• **Task inputs**
╭──

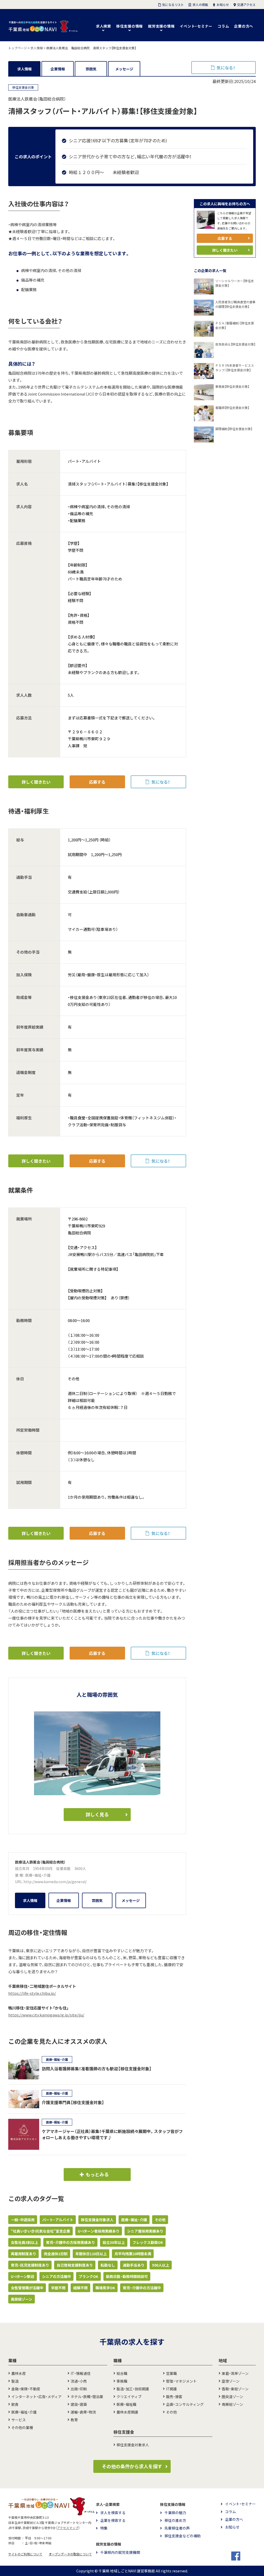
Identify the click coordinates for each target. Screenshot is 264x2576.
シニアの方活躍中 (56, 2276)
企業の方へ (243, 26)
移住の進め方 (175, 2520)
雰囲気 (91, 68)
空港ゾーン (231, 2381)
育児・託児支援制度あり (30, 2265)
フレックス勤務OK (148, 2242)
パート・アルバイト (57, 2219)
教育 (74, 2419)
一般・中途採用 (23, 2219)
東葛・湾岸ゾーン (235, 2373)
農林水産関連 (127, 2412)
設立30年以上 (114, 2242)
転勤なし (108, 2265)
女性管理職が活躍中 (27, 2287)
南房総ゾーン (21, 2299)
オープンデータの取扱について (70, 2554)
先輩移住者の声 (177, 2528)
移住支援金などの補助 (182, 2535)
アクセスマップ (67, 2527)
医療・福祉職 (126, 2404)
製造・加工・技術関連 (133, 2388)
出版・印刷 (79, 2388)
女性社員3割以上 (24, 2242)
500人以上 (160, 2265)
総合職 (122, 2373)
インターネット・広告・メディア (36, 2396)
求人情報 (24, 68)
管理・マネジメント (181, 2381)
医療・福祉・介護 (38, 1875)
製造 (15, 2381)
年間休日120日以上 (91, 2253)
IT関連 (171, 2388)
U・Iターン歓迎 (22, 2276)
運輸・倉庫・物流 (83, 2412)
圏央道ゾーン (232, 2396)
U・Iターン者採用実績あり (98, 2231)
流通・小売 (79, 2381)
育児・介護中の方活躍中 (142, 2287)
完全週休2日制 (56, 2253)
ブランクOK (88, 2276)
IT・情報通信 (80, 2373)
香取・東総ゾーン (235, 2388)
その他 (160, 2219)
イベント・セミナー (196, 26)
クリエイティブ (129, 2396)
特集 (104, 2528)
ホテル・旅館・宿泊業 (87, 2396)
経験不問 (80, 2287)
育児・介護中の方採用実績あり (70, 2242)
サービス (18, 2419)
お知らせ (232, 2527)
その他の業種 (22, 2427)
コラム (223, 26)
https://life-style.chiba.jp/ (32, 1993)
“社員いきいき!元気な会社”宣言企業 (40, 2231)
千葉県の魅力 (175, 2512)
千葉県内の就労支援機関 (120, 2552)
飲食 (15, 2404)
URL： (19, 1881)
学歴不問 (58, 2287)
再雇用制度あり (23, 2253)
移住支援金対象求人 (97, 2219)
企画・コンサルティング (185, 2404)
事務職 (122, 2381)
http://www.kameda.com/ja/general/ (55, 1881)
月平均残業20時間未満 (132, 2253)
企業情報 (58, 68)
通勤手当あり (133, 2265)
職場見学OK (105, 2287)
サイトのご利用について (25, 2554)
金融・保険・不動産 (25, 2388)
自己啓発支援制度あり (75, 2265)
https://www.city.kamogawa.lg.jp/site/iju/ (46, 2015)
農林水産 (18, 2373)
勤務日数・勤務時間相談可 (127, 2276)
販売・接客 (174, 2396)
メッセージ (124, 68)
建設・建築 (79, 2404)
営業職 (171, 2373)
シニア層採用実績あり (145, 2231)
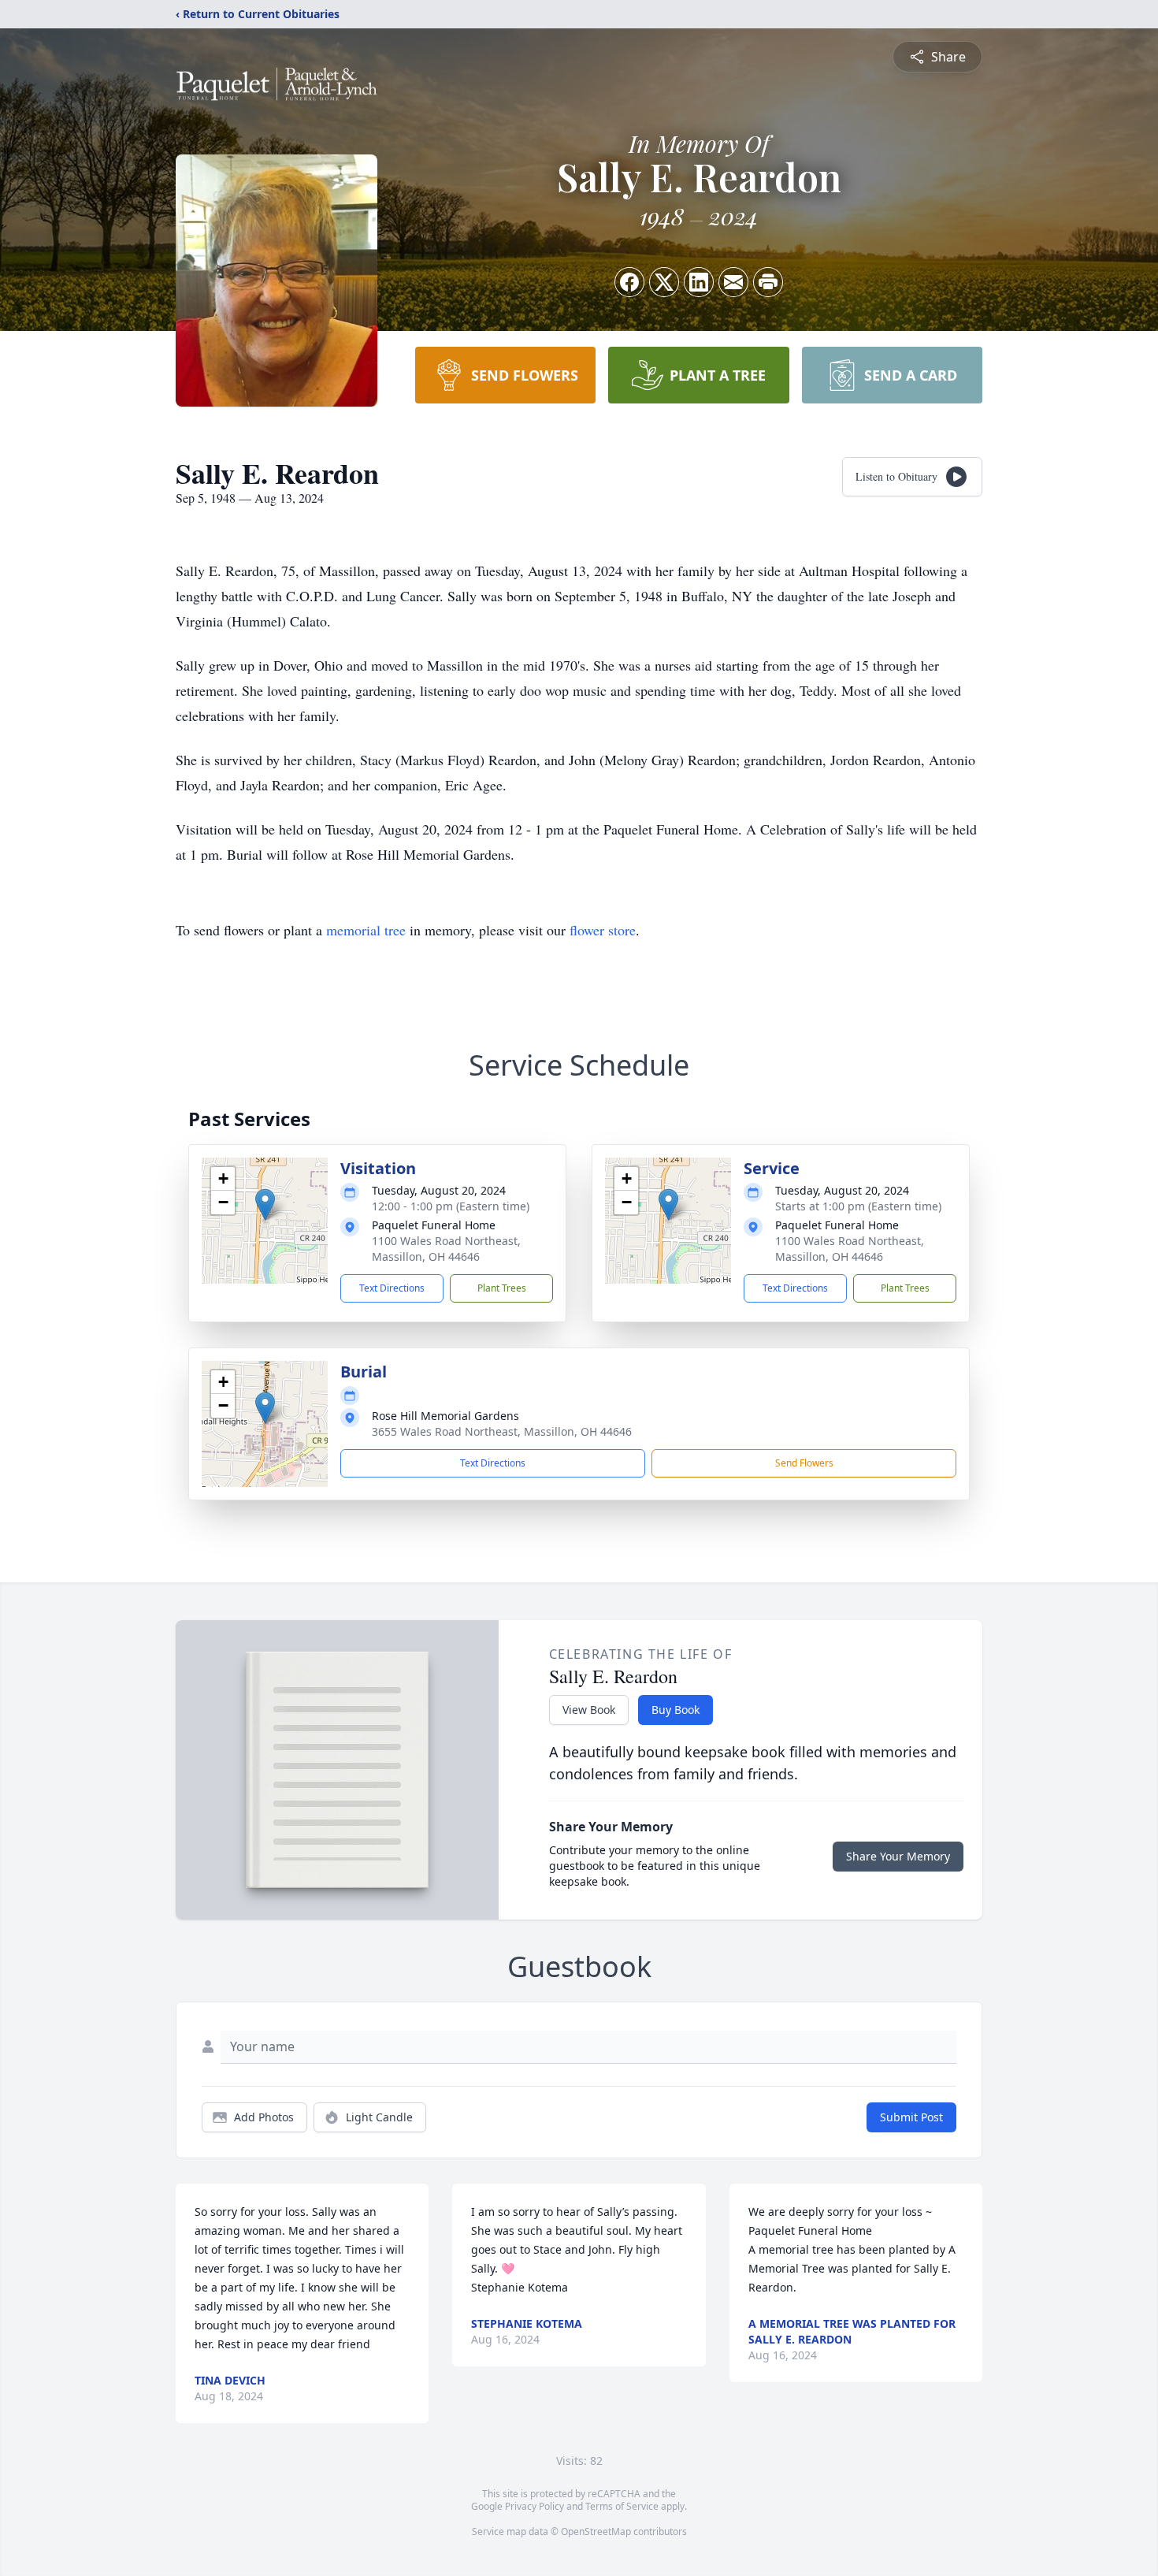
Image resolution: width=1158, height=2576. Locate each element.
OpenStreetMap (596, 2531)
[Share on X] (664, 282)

╰──
╭──

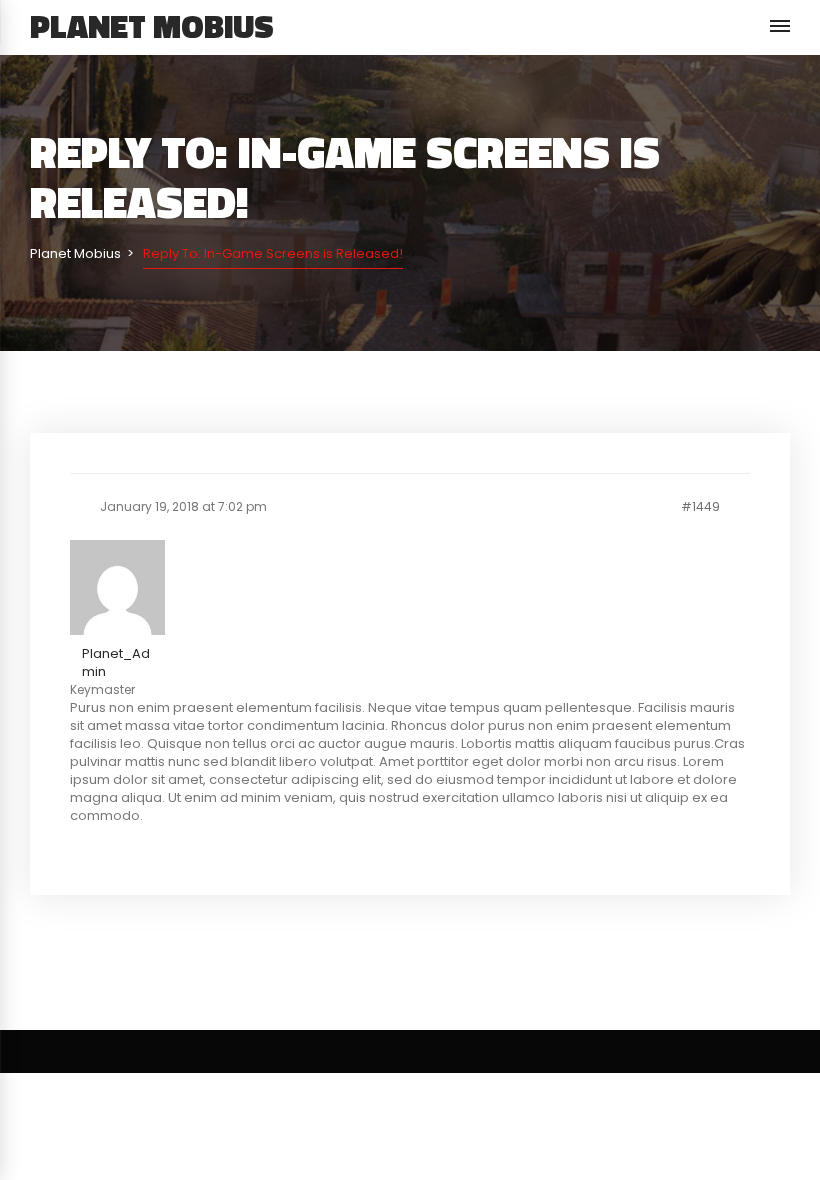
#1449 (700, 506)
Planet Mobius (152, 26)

╰──

• **Task requirements**
From the records above, copy only the lines running from the line containing "https://life-style.chiba.jp/ (32, 1993)" to the line containing "[Share on X] (664, 282)", both ends included. Leave the pictures out.

• **Exercise output**
https://life-style.chiba.jp/ (32, 1993)
“社員いきいき!元気な会社”宣言企業 (40, 2231)
千葉県の魅力 (175, 2512)
千葉県内の就労支援機関 (120, 2552)
飲食 (15, 2404)
URL： (19, 1881)
学歴不問 (58, 2287)
再雇用制度あり (23, 2253)
移住支援金対象求人 (97, 2219)
企画・コンサルティング (185, 2404)
事務職 (122, 2381)
http://www.kameda.com/ja/general/ (55, 1881)
月平均残業20時間未満 (132, 2253)
企業情報 (58, 68)
通勤手当あり (133, 2265)
職場見学OK (105, 2287)
サイトのご利用について (25, 2554)
金融・保険・不動産 (25, 2388)
自己啓発支援制度あり (75, 2265)
https://www.city.kamogawa.lg.jp/site/iju/ (46, 2015)
農林水産 (18, 2373)
勤務日数・勤務時間相談可 (127, 2276)
販売・接客 (174, 2396)
メッセージ (124, 68)
建設・建築 (79, 2404)
営業職 (171, 2373)
シニア層採用実績あり (145, 2231)
Image resolution: width=1158, height=2576. Locate each element.
OpenStreetMap (596, 2531)
[Share on X] (664, 282)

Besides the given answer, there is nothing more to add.